A fence was finally put up around the building yesterday. Finally the remodel/rebuild is happening!

----------


## MikeLucky

I'm not down that way very often, but even if Del Taco is rebuilt I'll still choose Taco Casa over it every time. Just saying

----------


## Robert_M

Del Taco coming down. 

20180518_190943.jpg
20180518_191855.jpg
20180518_191907.jpg

----------


## damonsmuz

So, are they rebuilding a new structure or gone for good?

----------


## Robert_M

There were several storage containers on site and things like the drive thru menu board and signs were covered. I have no first hand knowledge but it appears they will rebuild.

----------


## SoonerDave

Man I wouldn't want to be the insurance company paying off that claim. What a mess.

----------


## Dafonso7

What a mess!!!! If they will to rebuild or what will do for next??

----------


## Robert_M

Couldn't get the site to let me edit the other posts I guess after a certain amount of time. Here are the other two pictures not upside down since I have no idea how they got upside down.

20180518_191855.jpg
20180518_191907.jpg

----------


## soonermike

Looks like the new building is underway

----------


## Soonerman

Have they reopened yet??

----------


## SoonerDave

> Have they reopened yet??


Not yet, but they're getting close.

----------


## seaofchange

> Have they reopened yet??


Next Wednesday, I believe.

----------


## Robert_M

Sign out front on Sunday Sept. 16th said 5 days.

----------


## BLJR

They were open Sunday.  Maybe 4 cars in the parking lot and everything around them was booming at 1:00 PM.  

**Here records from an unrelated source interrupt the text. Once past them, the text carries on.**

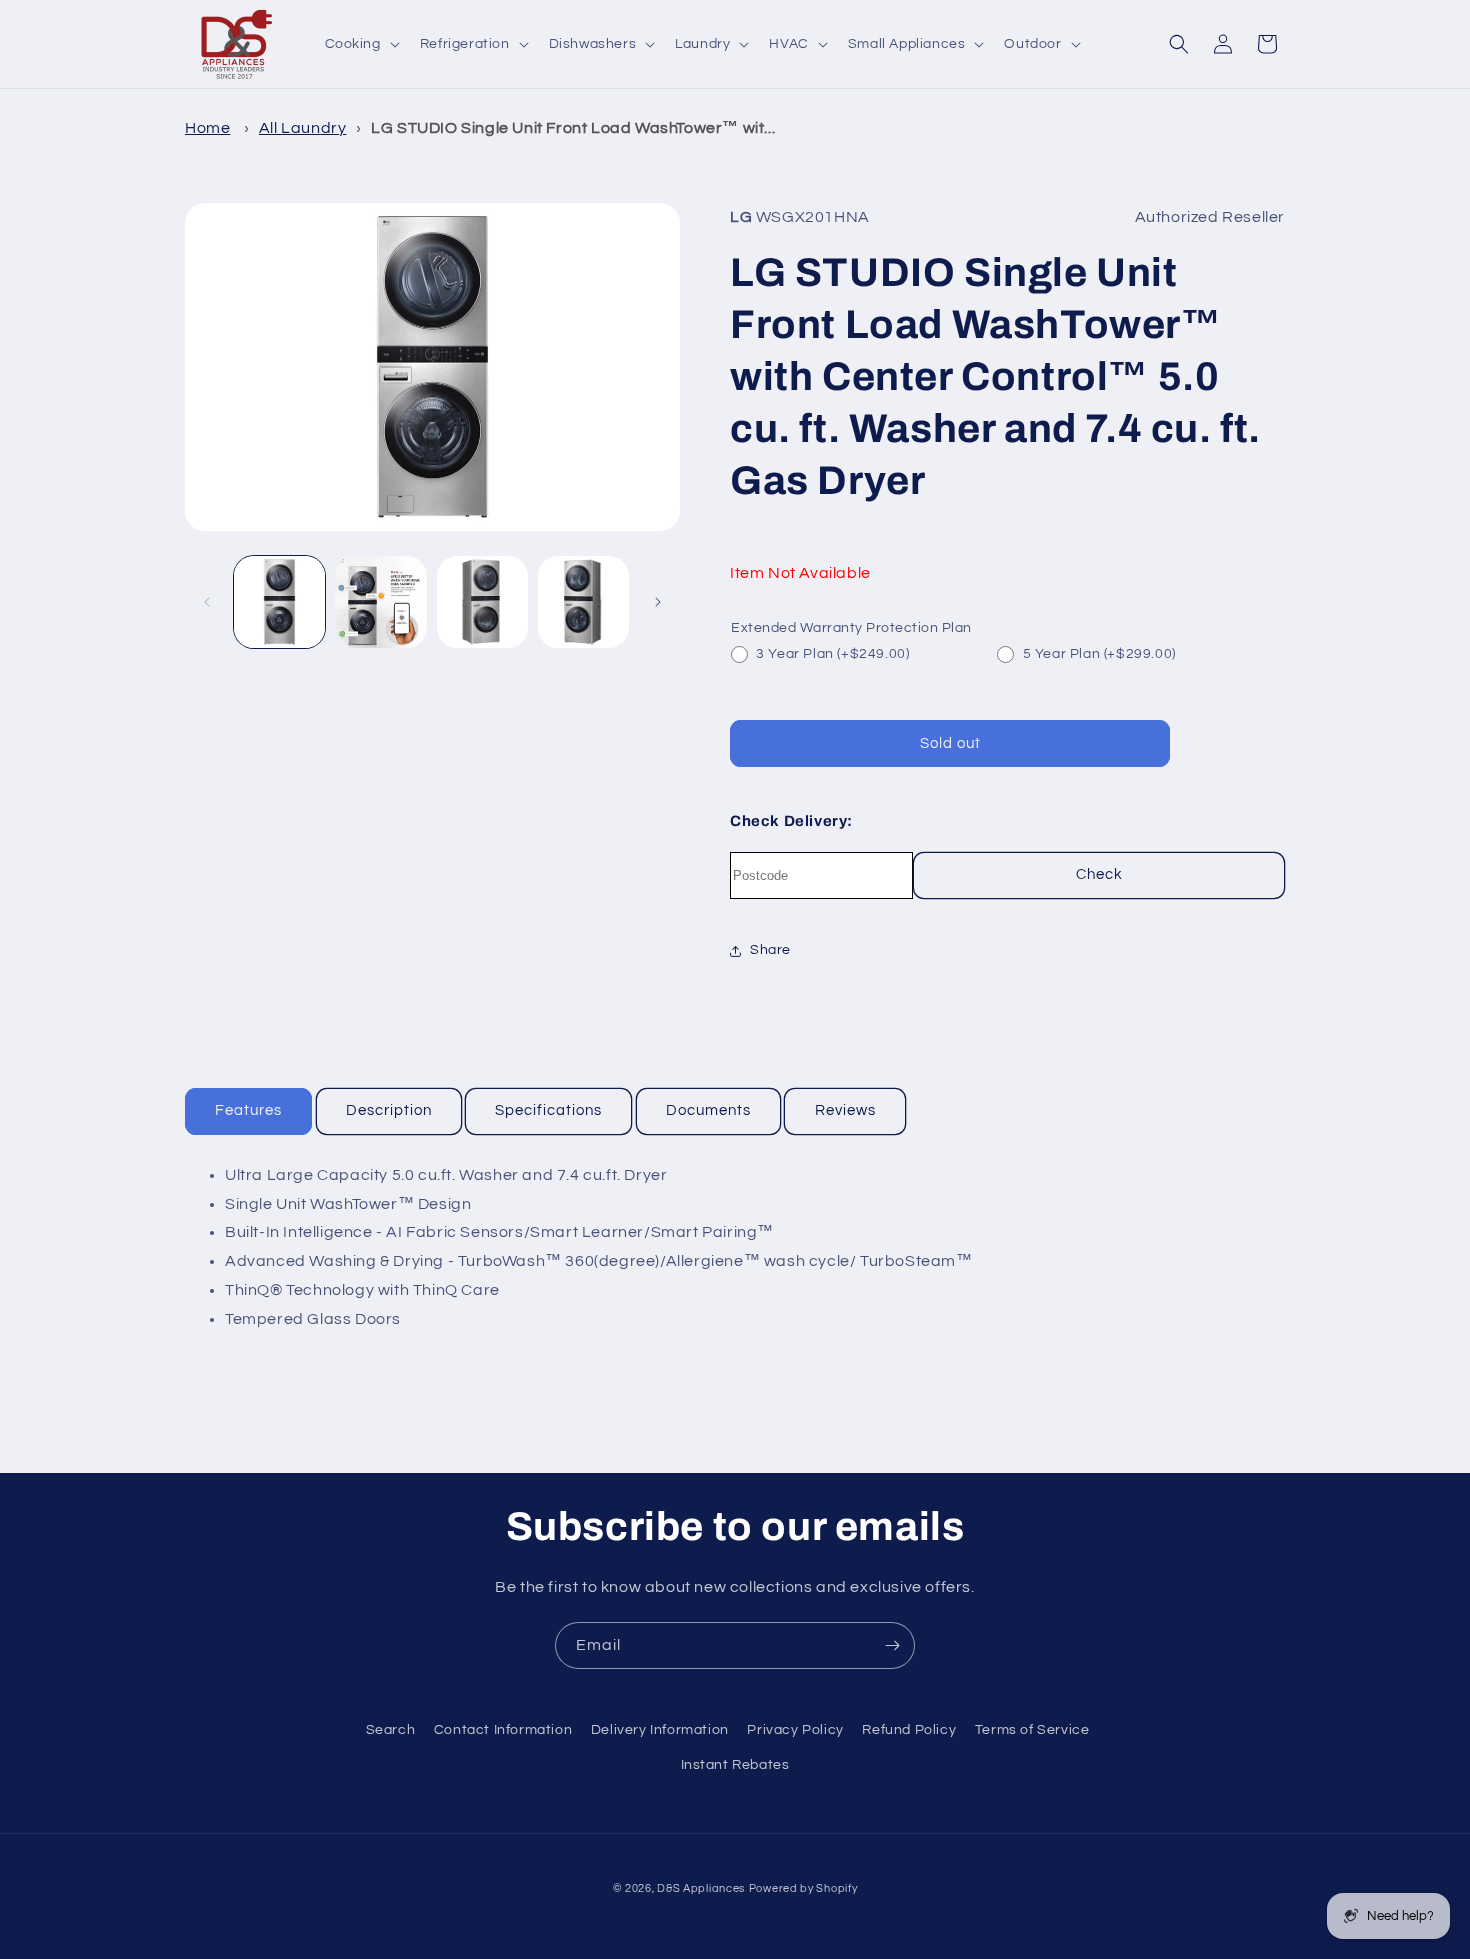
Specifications (548, 1110)
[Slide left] (207, 602)
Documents (708, 1110)
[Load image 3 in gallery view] (482, 601)
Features (248, 1110)
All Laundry (303, 128)
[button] (360, 44)
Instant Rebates (735, 1765)
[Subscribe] (892, 1645)
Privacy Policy (795, 1730)
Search (391, 1730)
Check (1099, 874)
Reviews (845, 1110)
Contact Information (503, 1730)
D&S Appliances (701, 1888)
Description (389, 1110)
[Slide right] (658, 602)
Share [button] (770, 950)
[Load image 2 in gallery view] (380, 601)
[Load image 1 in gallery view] (279, 601)
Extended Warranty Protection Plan (851, 628)
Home (207, 128)
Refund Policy (909, 1730)
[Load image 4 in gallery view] (583, 601)
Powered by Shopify (803, 1888)
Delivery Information (660, 1730)
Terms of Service (1032, 1730)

Don't want to see anyone fail, but the Taco Casa opening just down the road (and they are killing it). while they were in limbo, combined with the mold astigmatism everyone still has in the back of their head, this is going to have a difficult time getting on track.

----------


## jompster

> ...combined with the mold astigmatism everyone still has in the back of their head...


Stigma*

Those four cars were interior set-up crew.  I think they have a loyal enough following to pick back up fast.  I tried Taco Casa in the interim and it was so-so.  I'll be glad when it re-opens.

----------


## Easy180

They will do just fine once they reopen. Looking forward to getting my favorite fourth meal spot back.

----------


## seaofchange

> They were open Sunday.  Maybe 4 cars in the parking lot and everything around them was booming at 1:00 PM.  
> 
> Don't want to see anyone fail, but the Taco Casa opening just down the road (and they are killing it). while they were in limbo, combined with the mold astigmatism everyone still has in the back of their head, this is going to have a difficult time getting on track.

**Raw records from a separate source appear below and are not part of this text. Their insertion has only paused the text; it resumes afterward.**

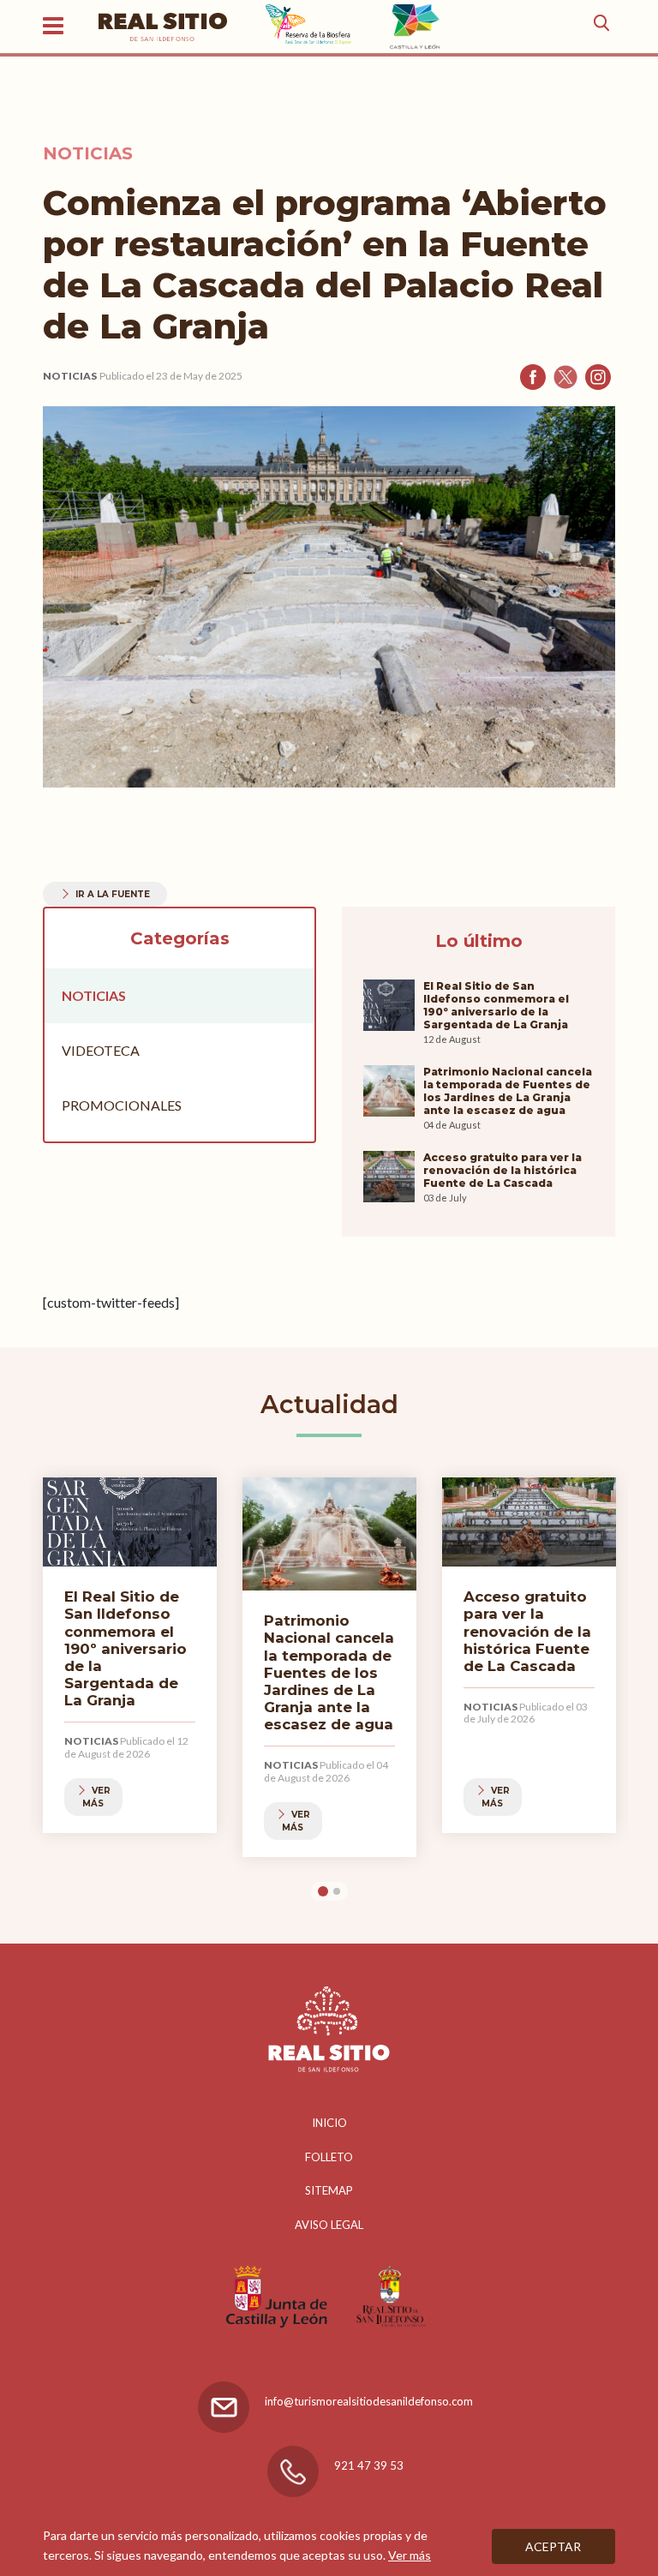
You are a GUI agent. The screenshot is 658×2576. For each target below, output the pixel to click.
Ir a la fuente (112, 894)
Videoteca (101, 1050)
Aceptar (553, 2546)
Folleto (329, 2157)
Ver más (409, 2555)
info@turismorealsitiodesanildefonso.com (369, 2401)
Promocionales (122, 1105)
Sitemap (329, 2190)
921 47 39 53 (369, 2465)
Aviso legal (329, 2225)
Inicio (329, 2123)
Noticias (70, 375)
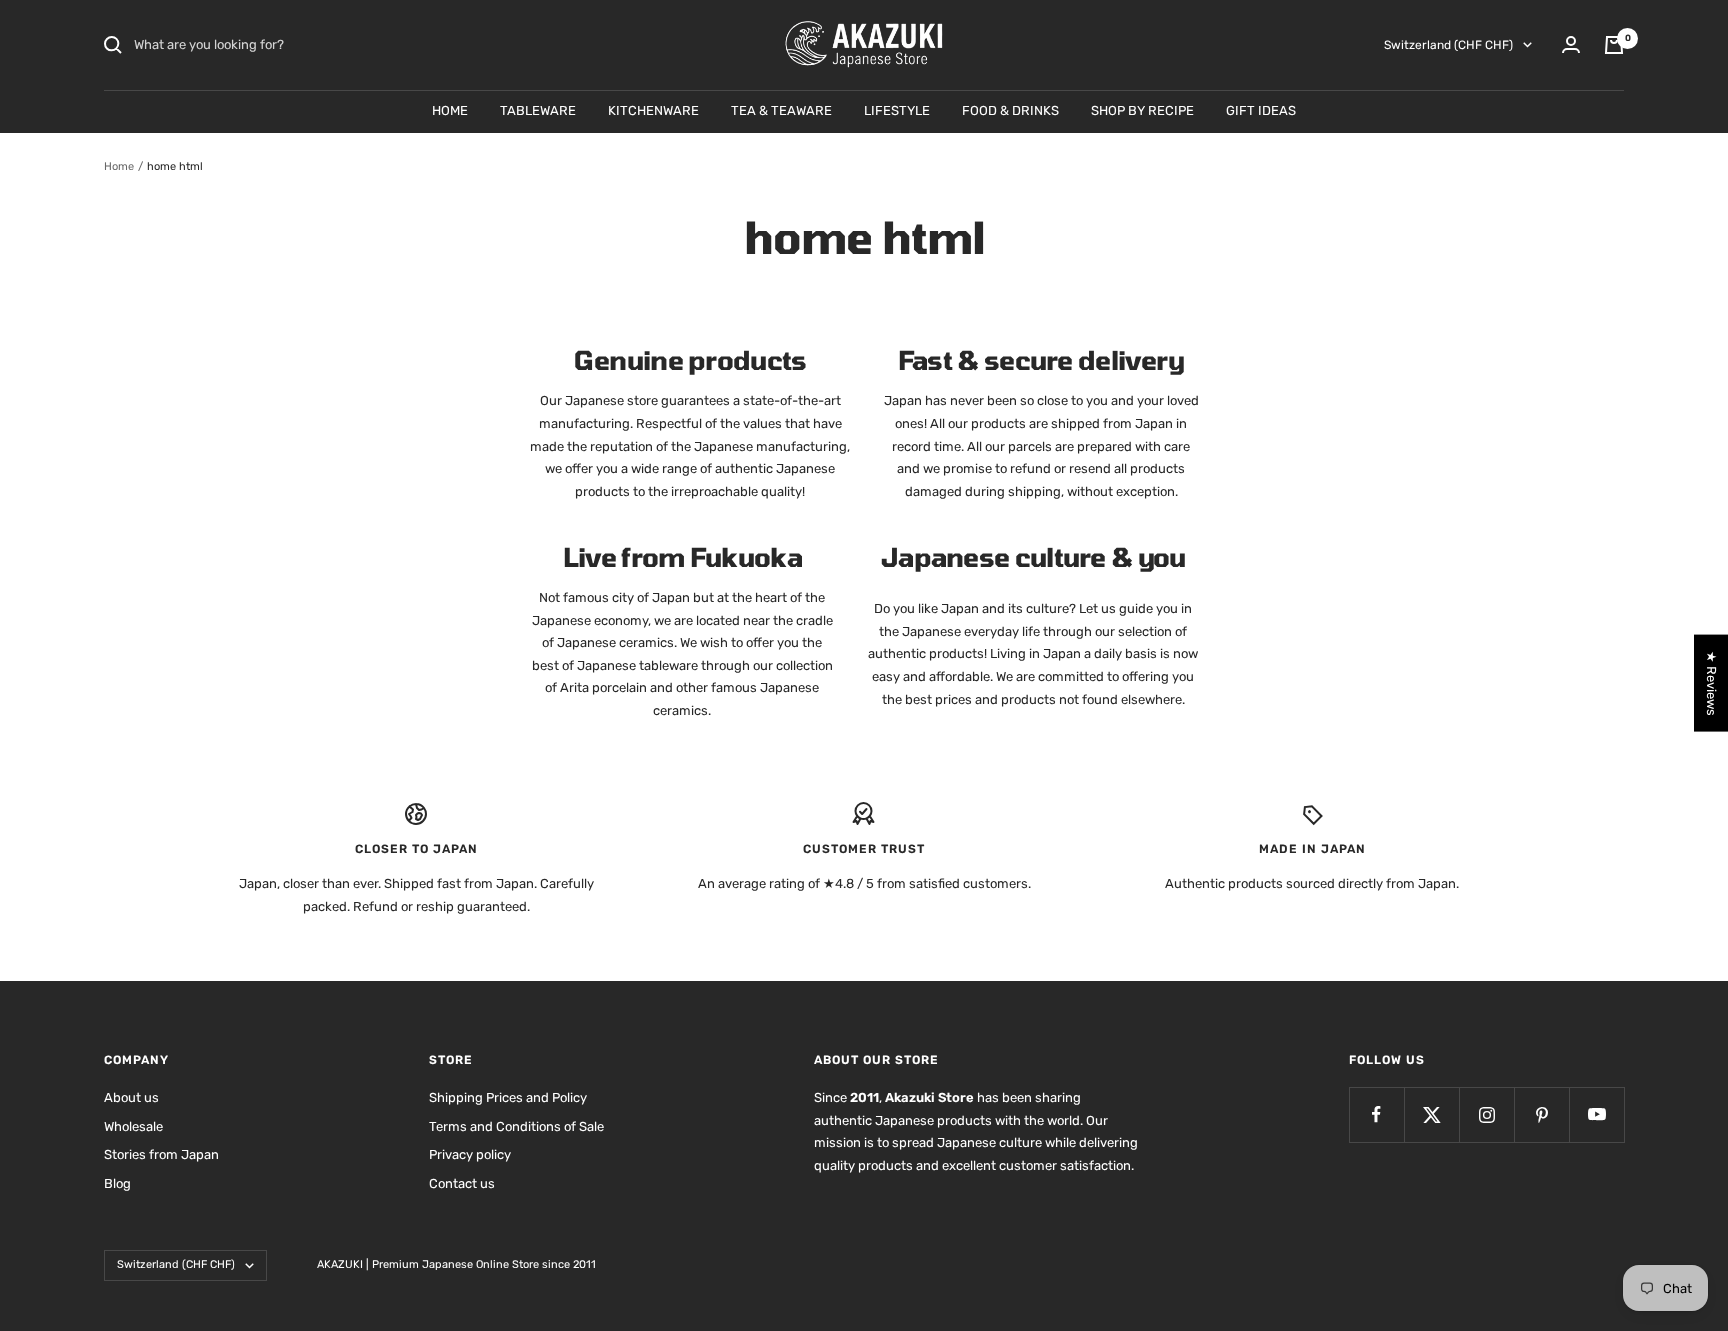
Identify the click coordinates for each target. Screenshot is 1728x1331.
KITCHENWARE (653, 110)
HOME (450, 110)
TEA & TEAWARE (781, 110)
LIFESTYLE (897, 110)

They did not open until Wednesday. There have been cars in and out of there for the past 2-3 weeks because of employee training.

They are open now and I was in a line of 7 cars Wednesday night. I think they will do just fine.

----------


## Dafonso7

They are open now?

----------


## Pete

> They are open now?


Yes:

----------


## SEMIweather

> Yes:


Interesting...wasn't this location open 24/7 before they had to close and remodel? Or am I imagining that?

----------


## Pete

^

Not sure but do know those are slightly longer hours than the location at 61st & N. May.

----------